Can you pull every line from the listing below and reproduce each one verbatim, with nothing changed?

▶ _MATERIAL SUPPLIED_

[start]

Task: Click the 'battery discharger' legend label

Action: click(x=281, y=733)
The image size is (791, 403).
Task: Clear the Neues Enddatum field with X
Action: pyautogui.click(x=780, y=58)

[end]

▶ _FINISHED EXERCISE_
Task: Click the 'battery discharger' legend label

Action: click(x=281, y=733)
The image size is (791, 403).
Task: Clear the Neues Enddatum field with X
Action: pyautogui.click(x=780, y=58)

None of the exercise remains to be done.